start Provided material

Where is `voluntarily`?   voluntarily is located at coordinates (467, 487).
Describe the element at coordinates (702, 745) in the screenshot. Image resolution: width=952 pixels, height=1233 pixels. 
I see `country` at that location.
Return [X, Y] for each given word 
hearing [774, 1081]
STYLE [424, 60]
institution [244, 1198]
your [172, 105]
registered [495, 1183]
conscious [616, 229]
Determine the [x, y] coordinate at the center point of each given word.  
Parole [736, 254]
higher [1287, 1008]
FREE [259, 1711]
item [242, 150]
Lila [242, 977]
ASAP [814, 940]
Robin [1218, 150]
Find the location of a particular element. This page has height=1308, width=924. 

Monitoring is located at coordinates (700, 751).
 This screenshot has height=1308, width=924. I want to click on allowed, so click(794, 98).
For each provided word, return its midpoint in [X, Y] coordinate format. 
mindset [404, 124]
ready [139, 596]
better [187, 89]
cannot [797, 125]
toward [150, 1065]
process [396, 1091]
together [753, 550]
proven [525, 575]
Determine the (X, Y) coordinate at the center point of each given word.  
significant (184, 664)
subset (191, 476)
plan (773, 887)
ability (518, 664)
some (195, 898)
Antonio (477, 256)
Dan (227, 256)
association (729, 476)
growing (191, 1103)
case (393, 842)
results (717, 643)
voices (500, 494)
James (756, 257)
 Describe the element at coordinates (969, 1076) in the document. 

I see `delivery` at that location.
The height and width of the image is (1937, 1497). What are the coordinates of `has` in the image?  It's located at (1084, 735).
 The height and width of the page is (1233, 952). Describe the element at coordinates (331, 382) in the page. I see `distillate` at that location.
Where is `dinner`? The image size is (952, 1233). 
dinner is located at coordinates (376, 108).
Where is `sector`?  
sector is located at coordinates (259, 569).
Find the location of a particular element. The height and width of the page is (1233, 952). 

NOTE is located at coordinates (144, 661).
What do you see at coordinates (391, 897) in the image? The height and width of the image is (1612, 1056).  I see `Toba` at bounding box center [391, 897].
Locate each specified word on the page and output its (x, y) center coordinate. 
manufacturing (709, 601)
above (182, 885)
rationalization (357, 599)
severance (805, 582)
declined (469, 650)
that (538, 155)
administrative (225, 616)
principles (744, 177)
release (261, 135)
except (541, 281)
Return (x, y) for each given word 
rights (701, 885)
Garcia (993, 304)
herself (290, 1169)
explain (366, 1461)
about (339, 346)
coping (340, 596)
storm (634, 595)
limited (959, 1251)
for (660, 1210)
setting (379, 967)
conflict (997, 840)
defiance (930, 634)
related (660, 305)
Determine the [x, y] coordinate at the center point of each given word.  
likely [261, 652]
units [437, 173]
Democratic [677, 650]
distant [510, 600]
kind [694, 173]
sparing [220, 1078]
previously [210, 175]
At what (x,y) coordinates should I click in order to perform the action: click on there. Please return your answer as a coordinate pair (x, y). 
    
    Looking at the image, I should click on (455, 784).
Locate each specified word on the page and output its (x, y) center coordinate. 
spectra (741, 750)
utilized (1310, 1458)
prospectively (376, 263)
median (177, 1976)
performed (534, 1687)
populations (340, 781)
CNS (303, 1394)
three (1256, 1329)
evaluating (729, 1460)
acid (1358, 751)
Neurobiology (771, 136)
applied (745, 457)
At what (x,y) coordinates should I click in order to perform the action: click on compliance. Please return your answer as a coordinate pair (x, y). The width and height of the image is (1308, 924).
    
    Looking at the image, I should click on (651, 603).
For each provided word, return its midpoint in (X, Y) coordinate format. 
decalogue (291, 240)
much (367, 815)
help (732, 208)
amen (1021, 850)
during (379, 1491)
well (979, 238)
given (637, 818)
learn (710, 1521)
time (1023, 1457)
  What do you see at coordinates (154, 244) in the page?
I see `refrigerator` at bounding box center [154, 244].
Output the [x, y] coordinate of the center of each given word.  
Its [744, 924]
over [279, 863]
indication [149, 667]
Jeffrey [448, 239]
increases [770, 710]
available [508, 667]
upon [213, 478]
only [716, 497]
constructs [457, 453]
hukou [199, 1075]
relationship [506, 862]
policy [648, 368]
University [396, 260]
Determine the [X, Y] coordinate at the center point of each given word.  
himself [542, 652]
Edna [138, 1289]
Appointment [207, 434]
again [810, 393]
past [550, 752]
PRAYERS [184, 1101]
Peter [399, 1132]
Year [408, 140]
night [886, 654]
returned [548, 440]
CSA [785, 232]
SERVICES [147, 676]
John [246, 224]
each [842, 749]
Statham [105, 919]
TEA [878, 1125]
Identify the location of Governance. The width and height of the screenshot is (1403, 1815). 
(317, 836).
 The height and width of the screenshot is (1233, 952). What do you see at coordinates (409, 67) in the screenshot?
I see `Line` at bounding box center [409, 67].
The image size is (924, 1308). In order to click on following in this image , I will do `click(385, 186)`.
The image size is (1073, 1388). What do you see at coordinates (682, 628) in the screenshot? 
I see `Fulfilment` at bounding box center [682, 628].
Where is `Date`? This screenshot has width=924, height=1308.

end Provided material

### Stated exercise
Arrange every row above as a Markdown table with two columns, "No." for the row number and "Text" for the row itself, omitting blank lines.

### Task result
| No. | Text |
|---|---|
| 1 | Where is `voluntarily`?   voluntarily is located at coordinates (467, 487). |
| 2 | Describe the element at coordinates (702, 745) in the screenshot. Image resolution: width=952 pixels, height=1233 pixels.  |
| 3 | I see `country` at that location. |
| 4 | Return [X, Y] for each given word  |
| 5 | hearing [774, 1081] |
| 6 | STYLE [424, 60] |
| 7 | institution [244, 1198] |
| 8 | your [172, 105] |
| 9 | registered [495, 1183] |
| 10 | conscious [616, 229] |
| 11 | Determine the [x, y] coordinate at the center point of each given word.   |
| 12 | Parole [736, 254] |
| 13 | higher [1287, 1008] |
| 14 | FREE [259, 1711] |
| 15 | item [242, 150] |
| 16 | Lila [242, 977] |
| 17 | ASAP [814, 940] |
| 18 | Robin [1218, 150] |
| 19 | Find the location of a particular element. This page has height=1308, width=924.  |
| 20 | Monitoring is located at coordinates (700, 751). |
| 21 |  This screenshot has height=1308, width=924. I want to click on allowed, so click(794, 98). |
| 22 | For each provided word, return its midpoint in [X, Y] coordinate format.  |
| 23 | mindset [404, 124] |
| 24 | ready [139, 596] |
| 25 | better [187, 89] |
| 26 | cannot [797, 125] |
| 27 | toward [150, 1065] |
| 28 | process [396, 1091] |
| 29 | together [753, 550] |
| 30 | proven [525, 575] |
| 31 | Determine the (X, Y) coordinate at the center point of each given word.   |
| 32 | significant (184, 664) |
| 33 | subset (191, 476) |
| 34 | plan (773, 887) |
| 35 | ability (518, 664) |
| 36 | some (195, 898) |
| 37 | Antonio (477, 256) |
| 38 | Dan (227, 256) |
| 39 | association (729, 476) |
| 40 | growing (191, 1103) |
| 41 | case (393, 842) |
| 42 | results (717, 643) |
| 43 | voices (500, 494) |
| 44 | James (756, 257) |
| 45 |  Describe the element at coordinates (969, 1076) in the document.  |
| 46 | I see `delivery` at that location. |
| 47 | The height and width of the image is (1937, 1497). What are the coordinates of `has` in the image?  It's located at (1084, 735). |
| 48 |  The height and width of the page is (1233, 952). Describe the element at coordinates (331, 382) in the page. I see `distillate` at that location. |
| 49 | Where is `dinner`? The image size is (952, 1233).  |
| 50 | dinner is located at coordinates (376, 108). |
| 51 | Where is `sector`?   |
| 52 | sector is located at coordinates (259, 569). |
| 53 | Find the location of a particular element. The height and width of the page is (1233, 952).  |
| 54 | NOTE is located at coordinates (144, 661). |
| 55 | What do you see at coordinates (391, 897) in the image? The height and width of the image is (1612, 1056).  I see `Toba` at bounding box center [391, 897]. |
| 56 | Locate each specified word on the page and output its (x, y) center coordinate.  |
| 57 | manufacturing (709, 601) |
| 58 | above (182, 885) |
| 59 | rationalization (357, 599) |
| 60 | severance (805, 582) |
| 61 | declined (469, 650) |
| 62 | that (538, 155) |
| 63 | administrative (225, 616) |
| 64 | principles (744, 177) |
| 65 | release (261, 135) |
| 66 | except (541, 281) |
| 67 | Return (x, y) for each given word  |
| 68 | rights (701, 885) |
| 69 | Garcia (993, 304) |
| 70 | herself (290, 1169) |
| 71 | explain (366, 1461) |
| 72 | about (339, 346) |
| 73 | coping (340, 596) |
| 74 | storm (634, 595) |
| 75 | limited (959, 1251) |
| 76 | for (660, 1210) |
| 77 | setting (379, 967) |
| 78 | conflict (997, 840) |
| 79 | defiance (930, 634) |
| 80 | related (660, 305) |
| 81 | Determine the [x, y] coordinate at the center point of each given word.   |
| 82 | likely [261, 652] |
| 83 | units [437, 173] |
| 84 | Democratic [677, 650] |
| 85 | distant [510, 600] |
| 86 | kind [694, 173] |
| 87 | sparing [220, 1078] |
| 88 | previously [210, 175] |
| 89 | At what (x,y) coordinates should I click in order to perform the action: click on there. Please return your answer as a coordinate pair (x, y).  |
| 90 |     Looking at the image, I should click on (455, 784). |
| 91 | Locate each specified word on the page and output its (x, y) center coordinate.  |
| 92 | spectra (741, 750) |
| 93 | utilized (1310, 1458) |
| 94 | prospectively (376, 263) |
| 95 | median (177, 1976) |
| 96 | performed (534, 1687) |
| 97 | populations (340, 781) |
| 98 | CNS (303, 1394) |
| 99 | three (1256, 1329) |
| 100 | evaluating (729, 1460) |
| 101 | acid (1358, 751) |
| 102 | Neurobiology (771, 136) |
| 103 | applied (745, 457) |
| 104 | At what (x,y) coordinates should I click in order to perform the action: click on compliance. Please return your answer as a coordinate pair (x, y). The width and height of the image is (1308, 924). |
| 105 |     Looking at the image, I should click on (651, 603). |
| 106 | For each provided word, return its midpoint in (X, Y) coordinate format.  |
| 107 | decalogue (291, 240) |
| 108 | much (367, 815) |
| 109 | help (732, 208) |
| 110 | amen (1021, 850) |
| 111 | during (379, 1491) |
| 112 | well (979, 238) |
| 113 | given (637, 818) |
| 114 | learn (710, 1521) |
| 115 | time (1023, 1457) |
| 116 |   What do you see at coordinates (154, 244) in the page? |
| 117 | I see `refrigerator` at bounding box center [154, 244]. |
| 118 | Output the [x, y] coordinate of the center of each given word.   |
| 119 | Its [744, 924] |
| 120 | over [279, 863] |
| 121 | indication [149, 667] |
| 122 | Jeffrey [448, 239] |
| 123 | increases [770, 710] |
| 124 | available [508, 667] |
| 125 | upon [213, 478] |
| 126 | only [716, 497] |
| 127 | constructs [457, 453] |
| 128 | hukou [199, 1075] |
| 129 | relationship [506, 862] |
| 130 | policy [648, 368] |
| 131 | University [396, 260] |
| 132 | Determine the [X, Y] coordinate at the center point of each given word.   |
| 133 | himself [542, 652] |
| 134 | Edna [138, 1289] |
| 135 | Appointment [207, 434] |
| 136 | again [810, 393] |
| 137 | past [550, 752] |
| 138 | PRAYERS [184, 1101] |
| 139 | Peter [399, 1132] |
| 140 | Year [408, 140] |
| 141 | night [886, 654] |
| 142 | returned [548, 440] |
| 143 | CSA [785, 232] |
| 144 | SERVICES [147, 676] |
| 145 | John [246, 224] |
| 146 | each [842, 749] |
| 147 | Statham [105, 919] |
| 148 | TEA [878, 1125] |
| 149 | Identify the location of Governance. The width and height of the screenshot is (1403, 1815).  |
| 150 | (317, 836). |
| 151 |  The height and width of the screenshot is (1233, 952). What do you see at coordinates (409, 67) in the screenshot? |
| 152 | I see `Line` at bounding box center [409, 67]. |
| 153 | The image size is (924, 1308). In order to click on following in this image , I will do `click(385, 186)`. |
| 154 | The image size is (1073, 1388). What do you see at coordinates (682, 628) in the screenshot?  |
| 155 | I see `Fulfilment` at bounding box center [682, 628]. |
| 156 | Where is `Date`? This screenshot has width=924, height=1308. |